** Start TEXT PASSAGE **

In the last few years, the complexity of systems focused on materials science and experimental physics is gradually increasing to the point that analytical approaches to theoretical modeling are being overshadowed in the field by their numerical counterparts. This trend in research is thus promoting the evolution of comprehensive numerical packages that provide extremely accurate descriptions of physical processes.^1–3 Handily, commercial packages now provide highly reliable modeling of phenomena like structural or fluid behaviors,^4–7 wave propagation,^8–13 and thermal transport,^14–16 to name but a few. As a consequence, the availability of such powerful tools is modifying the way research is performed, eventually suggesting new possibilities to optimize the scientific procedure itself. Within the portfolio of experimental characterization techniques, it is remarkable what detailed insight can be acquired when performing spectroscopic ellipsometry of thin films and bulk materials,^17–19 including the monitoring of film growth,²⁰ surface roughness,²¹ detection of micro- and nano-structures on a surface,^22–24 and determination of general optical material characteristics.^25–28 Indeed, after design and realization of a specific system, ellipsometric characterization typically represents a crucial test-bed, providing a validation of the expected functionalities or helpful hints for improvement. At this stage, a trial-and-error procedure to achieve the desired target very often results in numerous attempts. Considering the vast range of applicability of ellipsometry, the possibility of implementing this technique as a reliable numerical method, able to a priori predict the result of the real experimental analysis before actually performing it, is evidently extremely convenient. This is especially true when the focus of the study is a complex nanostructured system whose fabrication can be largely time-consuming and expensive.

In literature, preliminary attempts at implementing a numerical ellipsometric analysis by means of finite element method (FEM) simulations in different spectral ranges have been reported,^29–33 mainly proposing an ideal starting point such as solution of single layer materials with functionalities in the VIS-NIR range. However, the approach in these cases is limited to a scattered field study instead of a full field analysis.

Here, we present a novel method, implemented using the COMSOL Multiphysics FEM commercial platform,³⁴ providing a comprehensive ellipsometric analysis of general multi-layer systems with extreme freedom of design in terms of thickness, composition and number of layers. For each considered system, the proposed numerical ellipsometric analysis (NEA) allows for the calculation of the main physical quantities of interest for different polarizations and angles of incidence.

** End TEXT PASSAGE **

_TASK:_ Reproduce the stretch of the ellipsometry passage from "In literature, preliminary" through "full field analysis.".

** Start EXCERPTED DATA **

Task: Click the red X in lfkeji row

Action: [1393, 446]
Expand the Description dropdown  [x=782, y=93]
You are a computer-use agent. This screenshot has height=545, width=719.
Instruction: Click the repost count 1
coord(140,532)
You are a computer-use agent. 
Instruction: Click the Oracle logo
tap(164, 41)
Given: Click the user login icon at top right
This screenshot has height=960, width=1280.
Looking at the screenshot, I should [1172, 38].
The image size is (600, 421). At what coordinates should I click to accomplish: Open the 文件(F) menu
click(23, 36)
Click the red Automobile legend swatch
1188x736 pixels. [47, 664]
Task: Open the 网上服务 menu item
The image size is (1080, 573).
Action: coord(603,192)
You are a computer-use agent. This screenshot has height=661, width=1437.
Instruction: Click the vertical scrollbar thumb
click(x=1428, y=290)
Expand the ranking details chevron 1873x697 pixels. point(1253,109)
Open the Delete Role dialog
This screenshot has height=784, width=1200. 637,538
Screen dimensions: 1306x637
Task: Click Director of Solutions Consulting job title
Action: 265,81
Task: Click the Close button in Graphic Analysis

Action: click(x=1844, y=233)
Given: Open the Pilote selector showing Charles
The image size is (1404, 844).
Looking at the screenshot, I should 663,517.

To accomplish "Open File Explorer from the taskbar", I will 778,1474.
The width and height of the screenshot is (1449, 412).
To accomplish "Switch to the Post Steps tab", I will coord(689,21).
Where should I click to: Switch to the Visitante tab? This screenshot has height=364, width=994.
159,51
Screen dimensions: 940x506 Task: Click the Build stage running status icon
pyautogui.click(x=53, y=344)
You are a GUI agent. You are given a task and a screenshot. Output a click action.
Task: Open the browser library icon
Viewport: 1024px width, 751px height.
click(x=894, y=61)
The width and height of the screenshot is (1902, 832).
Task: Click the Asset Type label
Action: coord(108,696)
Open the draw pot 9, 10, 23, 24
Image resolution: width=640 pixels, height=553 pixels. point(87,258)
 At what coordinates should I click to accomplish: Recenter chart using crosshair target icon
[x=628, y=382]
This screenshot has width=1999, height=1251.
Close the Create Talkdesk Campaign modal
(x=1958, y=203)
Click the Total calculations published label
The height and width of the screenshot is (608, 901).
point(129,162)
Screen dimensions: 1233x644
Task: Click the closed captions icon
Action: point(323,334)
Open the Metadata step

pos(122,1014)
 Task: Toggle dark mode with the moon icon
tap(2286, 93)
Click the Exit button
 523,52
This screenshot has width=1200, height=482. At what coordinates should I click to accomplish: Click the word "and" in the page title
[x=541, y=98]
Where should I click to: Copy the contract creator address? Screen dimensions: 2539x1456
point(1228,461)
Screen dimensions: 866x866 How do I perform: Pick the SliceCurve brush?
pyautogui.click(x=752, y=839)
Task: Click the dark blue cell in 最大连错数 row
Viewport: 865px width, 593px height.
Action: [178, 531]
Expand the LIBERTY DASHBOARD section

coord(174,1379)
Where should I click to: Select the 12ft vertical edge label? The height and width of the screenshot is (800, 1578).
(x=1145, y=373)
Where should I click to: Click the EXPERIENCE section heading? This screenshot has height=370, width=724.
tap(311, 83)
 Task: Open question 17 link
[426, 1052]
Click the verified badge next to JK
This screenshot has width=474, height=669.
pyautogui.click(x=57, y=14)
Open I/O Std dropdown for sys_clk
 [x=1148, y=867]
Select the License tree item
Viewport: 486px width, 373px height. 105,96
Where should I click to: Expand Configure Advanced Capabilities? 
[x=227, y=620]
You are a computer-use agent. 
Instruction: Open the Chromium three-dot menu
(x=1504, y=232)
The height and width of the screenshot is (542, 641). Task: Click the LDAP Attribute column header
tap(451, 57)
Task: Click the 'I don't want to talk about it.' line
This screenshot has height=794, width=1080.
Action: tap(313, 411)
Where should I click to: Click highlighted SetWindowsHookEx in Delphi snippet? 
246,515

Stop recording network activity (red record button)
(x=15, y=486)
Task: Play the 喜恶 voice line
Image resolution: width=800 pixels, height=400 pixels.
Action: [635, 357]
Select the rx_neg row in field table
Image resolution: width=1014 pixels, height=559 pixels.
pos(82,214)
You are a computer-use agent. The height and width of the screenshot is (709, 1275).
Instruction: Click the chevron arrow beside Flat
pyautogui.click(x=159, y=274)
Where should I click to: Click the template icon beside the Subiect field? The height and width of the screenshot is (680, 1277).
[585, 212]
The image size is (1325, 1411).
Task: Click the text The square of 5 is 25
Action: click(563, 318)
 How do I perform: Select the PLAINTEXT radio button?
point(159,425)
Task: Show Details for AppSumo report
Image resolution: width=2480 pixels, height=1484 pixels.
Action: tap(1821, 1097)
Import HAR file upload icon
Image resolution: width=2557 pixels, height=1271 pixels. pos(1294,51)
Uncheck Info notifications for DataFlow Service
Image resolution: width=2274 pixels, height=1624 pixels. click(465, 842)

** End EXCERPTED DATA **

_TASK RESULT:_
In literature, preliminary attempts at implementing a numerical ellipsometric analysis by means of finite element method (FEM) simulations in different spectral ranges have been reported,^29–33 mainly proposing an ideal starting point such as solution of single layer materials with functionalities in the VIS-NIR range. However, the approach in these cases is limited to a scattered field study instead of a full field analysis.